In order to make the final arbitration, the present invention must use a threshold value, so that the query segment with reconstruction error smaller than the threshold value can be divided to execute a certain intention task, and the query segment with reconstruction error larger than the threshold value is determined not to execute a certain intention task. The present invention uses accuracy and recall to describe the performance of the invention at different thresholds. Accuracy may be interpreted as "how accurate it is when an electroencephalogram cycle is determined whether some intent is being performed. The higher the value of accuracy, the less uncertain operation of the system and therefore the higher the reliability of the system. The recall may be interpreted as "multiple intents were performed and how many intents could be identified". The higher the value of the recall rate, the more sensitive the system. Therefore, accuracy and recall are important to construct an efficient and effective system. Fig. 4 and 6 show the average accuracy recovery threshold curves for the left-punch and right-punch intended tasks, respectively. The results show that the accuracy of all strategies and reconstructed models can reach around 100% at a lower threshold and then decrease to 50% of the random value as the threshold increases. The peak in recall occurs to the right of the peak in accuracy. The range of the fluctuation of the recall rate is small and is different from 50% to 65%.
The F1 score is an evaluation method considering both accuracy and recall, and fig. 7 shows the F1 score with optimal decision threshold for different query strategies and different reformulation models. The results indicate that the cut-to-slice query strategy gave the best results when tradeoffs were made between accuracy and recall, with the F1 score for the record-based query strategy being significantly lower than the other two strategies.
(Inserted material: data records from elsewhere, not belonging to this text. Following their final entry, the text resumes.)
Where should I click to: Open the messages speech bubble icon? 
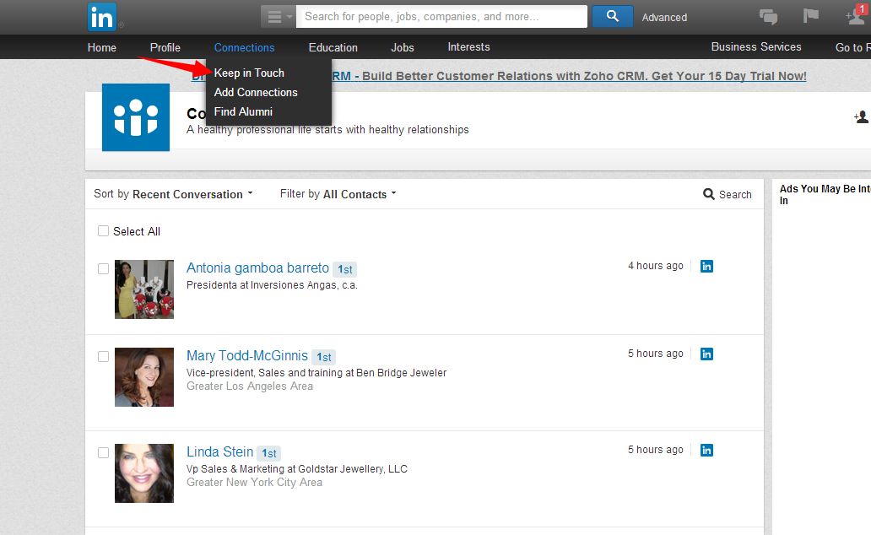pyautogui.click(x=768, y=17)
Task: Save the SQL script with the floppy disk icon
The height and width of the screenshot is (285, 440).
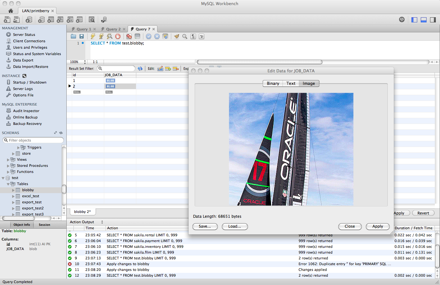Action: pos(81,37)
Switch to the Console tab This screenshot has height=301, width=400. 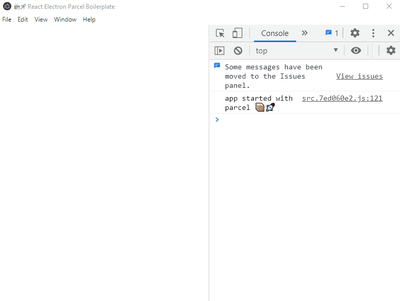click(x=275, y=33)
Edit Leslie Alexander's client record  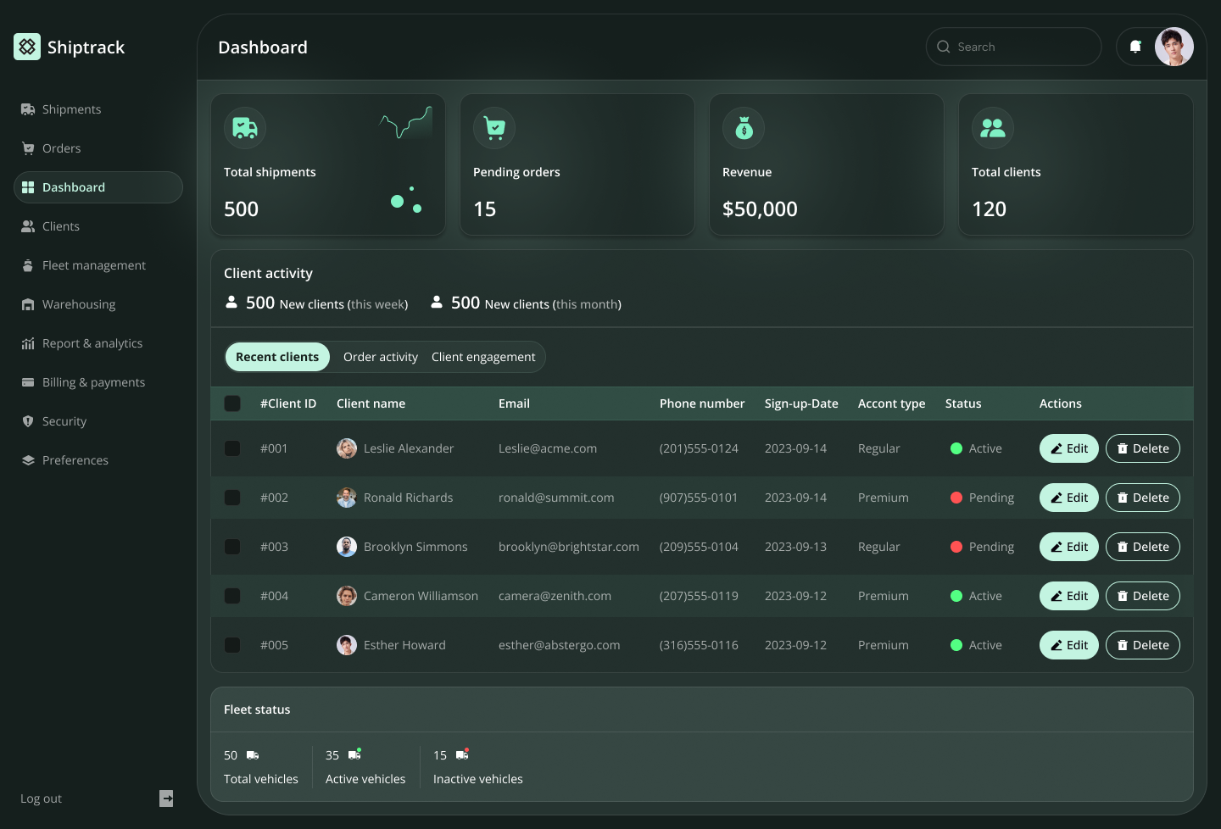point(1068,448)
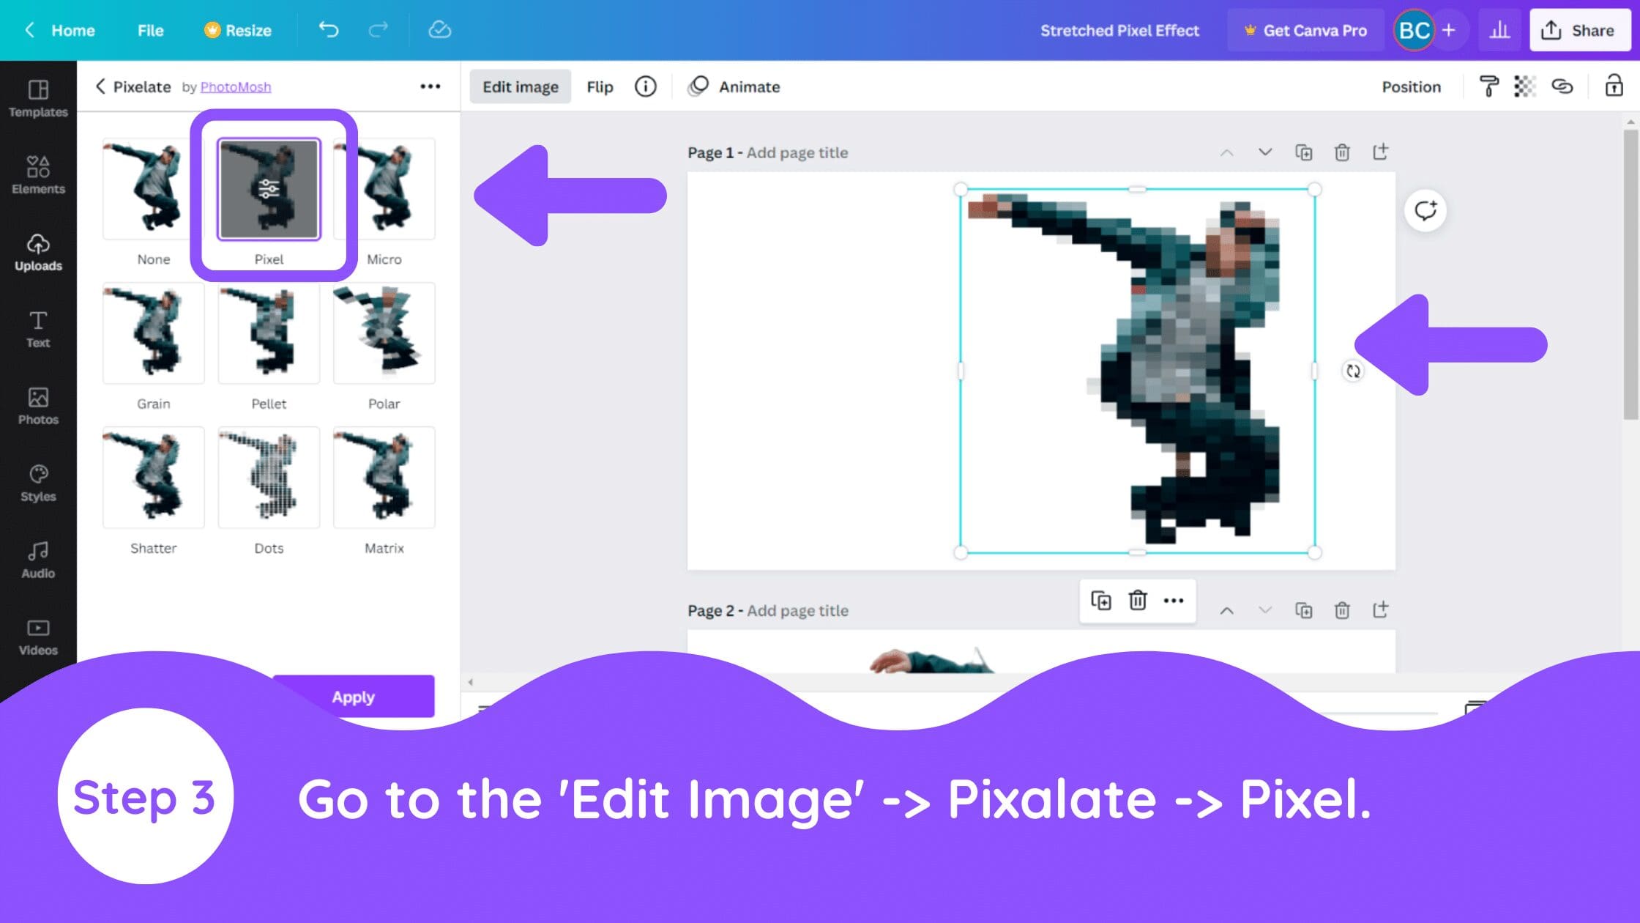Click the rotate refresh icon on canvas
The height and width of the screenshot is (923, 1640).
click(1351, 371)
In most cases, the subspace projection-based reconstruction model provides the best F1 score, while in other cases it can be more competitive. The optimal F1 score for the detection of the intention of left boxing is 66.64%, and the optimal F1 score is R by using a subspace projection reconstruction model and a slicing query strategy. And (3) adopting a subspace projection reconstruction model and combining a trial calculation query strategy, wherein the detection rate of the movement intention of the right fist is 66.38%. In general, the proposed RID scheme achieves perfect performance within a certain threshold range by arbitrarily selecting possible electroencephalogram values, as shown in fig. 8 and 9. In summary, the subspace projection model provides a wider threshold range for perfect performance detection.
The above description is only for the preferred embodiment of the present invention, but the scope of the present invention is not limited thereto, and any changes or substitutions that can be easily conceived by those skilled in the art within the technical scope of the present invention are included in the scope of the present invention. Therefore, the protection scope of the present invention shall be subject to the protection scope of the claims.